One Answer: Column Technologies

Craig Dobbs, senior pharmaceutical operations manager at Waters (www.waters.com), disagrees with the knock on real-time HPLC. He explains that, while spectroscopic detection is instantaneous, its associated data workup is not. When all factors are considered, he argues, a fast LC technique like Waters’ UltraPerformance LC (UPLC) may be time-equivalent to techniques like near-infrared, UV, and Raman, providing what amounts to real-time analysis.

UPLC is a column or stationary-phase solution that achieves high speed without sacrificing resolution. Waters’ Patrol UPLC Process Analyzer uses sub-2 micron particles operating in the 12,000–15,000 psi pressure range while conventional HPLC runs at up to about 6,000 psi.

Waters promotes UPLC as the first real advance in LC in 35 years.

“You can run any conventional HPLC method on 35-year-old systems,” Dobbs says. “Instruments have become easier to use and more reliable and rugged, but the basic system hasn’t changed since 1972.”

Data from UPLC experiments is impressive. For real-time analysis, UPLC does not demand a trade-off among resolution, sensitivity, and speed. UPLC routinely separates complex solutions in less than 30 seconds. “It makes real-time LC a reality,” notes Dobbs.

He explains that while UV, Raman, and fluorescence operate in real time, deconvoluting the spectra takes several minutes. In that time most operators can perform one or more UPLC runs.

Patrol UPLC’s standard online configuration enables fully automatic sampling from two independent process streams or sources. The system uses high-precision syringe drives for all sample and reagent metering to ensure accuracy throughout all phases of operation.

Patrol is also available in an at-line configuration, which enables an operator to manually introduce a barcoded sample. The system reads the barcode; checks with the laboratory information management (LIMS) or distributed control system (DCS) software to confirm that the vial contains an appropriate sample for analysis; loads the appropriate analytical method, which includes column and buffer selection; begins the UPLC analysis; and, at the end, sends the data to the DCS or LIMS.

Waters is currently collaborating with several pharmaceutical companies to quantify Patrol UPLC’s impact on manufacturing, with the goal of implementing it for real-time PAT.

“Process HPLC differs from conventional analytical HPLC in the complexity of its samples, and often in its need for speed without sacrificing resolution or accuracy,” says Ales Strancar, Ph.D., CEO of BIA Separations (www.biaseparations.com).

Process-level analysis is complicated by impurities, side products, additives, buffers, protein folding, and aggregation—most of which are gone by the time quality groups get hold of the product.

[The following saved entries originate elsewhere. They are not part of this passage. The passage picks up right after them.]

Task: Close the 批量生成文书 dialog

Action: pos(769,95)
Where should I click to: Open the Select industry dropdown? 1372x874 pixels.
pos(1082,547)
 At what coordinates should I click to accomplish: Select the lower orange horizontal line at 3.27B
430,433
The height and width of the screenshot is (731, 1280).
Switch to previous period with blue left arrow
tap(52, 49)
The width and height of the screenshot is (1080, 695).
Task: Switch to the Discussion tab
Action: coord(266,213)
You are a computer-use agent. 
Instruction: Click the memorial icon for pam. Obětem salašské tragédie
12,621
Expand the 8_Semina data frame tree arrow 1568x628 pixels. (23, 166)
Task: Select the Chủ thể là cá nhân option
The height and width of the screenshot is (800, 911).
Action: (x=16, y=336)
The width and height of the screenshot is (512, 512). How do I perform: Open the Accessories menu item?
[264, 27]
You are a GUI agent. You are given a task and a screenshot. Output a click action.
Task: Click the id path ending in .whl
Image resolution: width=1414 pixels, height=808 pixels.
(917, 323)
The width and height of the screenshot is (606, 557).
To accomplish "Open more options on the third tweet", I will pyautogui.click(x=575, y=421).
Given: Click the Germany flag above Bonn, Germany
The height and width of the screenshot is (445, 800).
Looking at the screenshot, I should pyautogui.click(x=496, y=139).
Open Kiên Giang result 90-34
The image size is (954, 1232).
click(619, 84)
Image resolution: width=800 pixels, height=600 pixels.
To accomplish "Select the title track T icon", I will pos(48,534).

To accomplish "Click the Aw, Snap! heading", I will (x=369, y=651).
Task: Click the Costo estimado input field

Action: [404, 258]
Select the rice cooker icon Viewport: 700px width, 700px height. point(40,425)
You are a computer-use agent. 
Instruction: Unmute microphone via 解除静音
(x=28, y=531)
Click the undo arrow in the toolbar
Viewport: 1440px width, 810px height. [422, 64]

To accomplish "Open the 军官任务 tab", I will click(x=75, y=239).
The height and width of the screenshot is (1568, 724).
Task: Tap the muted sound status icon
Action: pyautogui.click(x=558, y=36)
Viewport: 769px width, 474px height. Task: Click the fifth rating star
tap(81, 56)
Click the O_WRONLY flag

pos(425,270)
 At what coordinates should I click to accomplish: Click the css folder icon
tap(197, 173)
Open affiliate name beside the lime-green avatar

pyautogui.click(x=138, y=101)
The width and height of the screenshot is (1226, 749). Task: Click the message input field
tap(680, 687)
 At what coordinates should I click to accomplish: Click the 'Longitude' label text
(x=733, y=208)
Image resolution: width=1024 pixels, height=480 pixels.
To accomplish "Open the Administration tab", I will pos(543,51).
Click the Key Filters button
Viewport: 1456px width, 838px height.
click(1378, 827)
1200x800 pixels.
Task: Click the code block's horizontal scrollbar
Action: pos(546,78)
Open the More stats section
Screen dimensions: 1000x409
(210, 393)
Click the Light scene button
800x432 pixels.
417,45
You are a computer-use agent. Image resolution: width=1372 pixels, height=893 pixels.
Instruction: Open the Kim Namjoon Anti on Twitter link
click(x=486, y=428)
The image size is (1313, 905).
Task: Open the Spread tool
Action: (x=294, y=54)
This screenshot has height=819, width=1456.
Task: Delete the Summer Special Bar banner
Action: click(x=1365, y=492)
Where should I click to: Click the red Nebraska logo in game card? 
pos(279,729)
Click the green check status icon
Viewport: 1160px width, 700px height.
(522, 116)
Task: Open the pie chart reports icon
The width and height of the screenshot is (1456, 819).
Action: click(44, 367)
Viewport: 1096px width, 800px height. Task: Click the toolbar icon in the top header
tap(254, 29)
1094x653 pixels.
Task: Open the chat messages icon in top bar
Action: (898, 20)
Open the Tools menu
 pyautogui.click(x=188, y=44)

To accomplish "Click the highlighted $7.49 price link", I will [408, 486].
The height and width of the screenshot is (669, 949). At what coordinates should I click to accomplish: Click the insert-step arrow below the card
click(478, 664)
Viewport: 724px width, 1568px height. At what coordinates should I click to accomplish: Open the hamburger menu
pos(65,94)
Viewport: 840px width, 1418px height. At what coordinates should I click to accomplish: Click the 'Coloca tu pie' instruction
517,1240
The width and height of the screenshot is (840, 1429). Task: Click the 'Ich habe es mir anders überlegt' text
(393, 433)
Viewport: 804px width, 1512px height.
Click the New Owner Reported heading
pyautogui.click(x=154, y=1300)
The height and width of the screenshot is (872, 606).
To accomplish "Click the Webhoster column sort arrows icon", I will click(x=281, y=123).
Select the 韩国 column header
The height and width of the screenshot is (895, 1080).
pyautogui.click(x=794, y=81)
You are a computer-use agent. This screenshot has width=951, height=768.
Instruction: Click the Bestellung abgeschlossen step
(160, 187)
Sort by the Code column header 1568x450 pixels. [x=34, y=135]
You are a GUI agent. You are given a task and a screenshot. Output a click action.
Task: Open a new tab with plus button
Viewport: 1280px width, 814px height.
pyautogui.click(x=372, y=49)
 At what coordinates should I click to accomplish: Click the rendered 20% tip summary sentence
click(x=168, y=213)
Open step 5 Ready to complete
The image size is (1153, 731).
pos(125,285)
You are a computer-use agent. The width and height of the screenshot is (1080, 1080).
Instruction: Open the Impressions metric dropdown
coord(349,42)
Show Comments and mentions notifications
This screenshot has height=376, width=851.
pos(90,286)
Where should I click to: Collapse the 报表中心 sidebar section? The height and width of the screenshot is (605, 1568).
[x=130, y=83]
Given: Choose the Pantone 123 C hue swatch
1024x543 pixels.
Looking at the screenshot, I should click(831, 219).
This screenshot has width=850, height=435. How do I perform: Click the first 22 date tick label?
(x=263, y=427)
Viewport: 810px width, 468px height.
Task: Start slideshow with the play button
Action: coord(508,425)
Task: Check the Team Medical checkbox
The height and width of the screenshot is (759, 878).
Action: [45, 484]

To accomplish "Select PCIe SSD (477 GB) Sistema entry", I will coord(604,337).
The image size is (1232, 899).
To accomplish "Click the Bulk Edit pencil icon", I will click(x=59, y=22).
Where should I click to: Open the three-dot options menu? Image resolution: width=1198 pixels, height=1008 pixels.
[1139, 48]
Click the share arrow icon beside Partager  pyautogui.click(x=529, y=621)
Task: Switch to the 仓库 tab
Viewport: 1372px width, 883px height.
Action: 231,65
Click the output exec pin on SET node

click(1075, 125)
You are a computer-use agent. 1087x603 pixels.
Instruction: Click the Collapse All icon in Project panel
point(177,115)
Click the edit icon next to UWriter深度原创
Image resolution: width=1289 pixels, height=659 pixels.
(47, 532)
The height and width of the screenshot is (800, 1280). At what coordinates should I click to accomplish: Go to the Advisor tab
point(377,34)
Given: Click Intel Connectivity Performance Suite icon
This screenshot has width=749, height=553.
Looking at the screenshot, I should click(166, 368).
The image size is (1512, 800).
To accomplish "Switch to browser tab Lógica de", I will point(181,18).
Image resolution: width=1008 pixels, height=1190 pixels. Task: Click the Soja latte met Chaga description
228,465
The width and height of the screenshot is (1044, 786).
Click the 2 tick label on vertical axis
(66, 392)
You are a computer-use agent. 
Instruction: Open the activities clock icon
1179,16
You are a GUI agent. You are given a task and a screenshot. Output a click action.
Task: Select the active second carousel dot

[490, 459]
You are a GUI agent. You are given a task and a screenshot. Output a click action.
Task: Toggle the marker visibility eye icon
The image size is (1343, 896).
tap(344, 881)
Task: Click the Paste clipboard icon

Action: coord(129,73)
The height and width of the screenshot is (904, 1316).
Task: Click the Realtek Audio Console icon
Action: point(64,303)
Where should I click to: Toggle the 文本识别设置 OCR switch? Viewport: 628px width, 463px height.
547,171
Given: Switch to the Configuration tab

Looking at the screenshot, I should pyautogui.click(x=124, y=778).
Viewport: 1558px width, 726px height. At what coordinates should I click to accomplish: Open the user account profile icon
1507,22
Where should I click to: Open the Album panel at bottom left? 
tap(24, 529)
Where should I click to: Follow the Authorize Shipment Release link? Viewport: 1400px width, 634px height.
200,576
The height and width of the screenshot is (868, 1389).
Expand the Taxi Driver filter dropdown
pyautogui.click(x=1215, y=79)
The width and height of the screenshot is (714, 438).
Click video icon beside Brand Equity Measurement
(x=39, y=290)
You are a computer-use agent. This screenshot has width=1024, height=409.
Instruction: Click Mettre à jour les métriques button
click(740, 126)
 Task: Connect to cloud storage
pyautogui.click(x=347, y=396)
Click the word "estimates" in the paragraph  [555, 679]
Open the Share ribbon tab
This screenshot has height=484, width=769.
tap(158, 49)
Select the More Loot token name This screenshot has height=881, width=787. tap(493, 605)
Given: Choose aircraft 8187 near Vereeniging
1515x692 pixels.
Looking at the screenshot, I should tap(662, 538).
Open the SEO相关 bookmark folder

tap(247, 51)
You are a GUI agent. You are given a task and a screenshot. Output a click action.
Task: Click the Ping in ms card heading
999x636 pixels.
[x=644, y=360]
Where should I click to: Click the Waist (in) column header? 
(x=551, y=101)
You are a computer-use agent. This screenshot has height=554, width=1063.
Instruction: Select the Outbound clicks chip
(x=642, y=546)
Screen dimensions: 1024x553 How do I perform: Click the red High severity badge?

BIA specializes in polymeric monolithic columns that satisfy process HPLC’s need for speed, versatility, high resolution, and ease of scale-up. Separations that take an hour with porous-particle stationary phases run in two minutes on a monolith. That is one reason these columns have become a hot topic at HPLC conferences.

One exciting bioprocess application of monolithic columns is the analysis of vaccines, particularly virus-based products. Viruses and virus fragments tend to plug porous stationary phases, but not monoliths. A group in England is using BIA columns to separate viral particles from capsids and partially degraded viruses. According to Dr. Strancar these methods are suitable for process control and stability testing.

The first vaccine purification using BIA’s CIM® monolithic columns took place in 2006. Other adopters include Novartis and Octapharma.

Boehringer Ingelheim (www.boehringer-ingelheim.com) was reportedly the first company to use monolithic columns for the industrial cGMP purification of plasmid DNA, noting a 15-fold increase in productivity.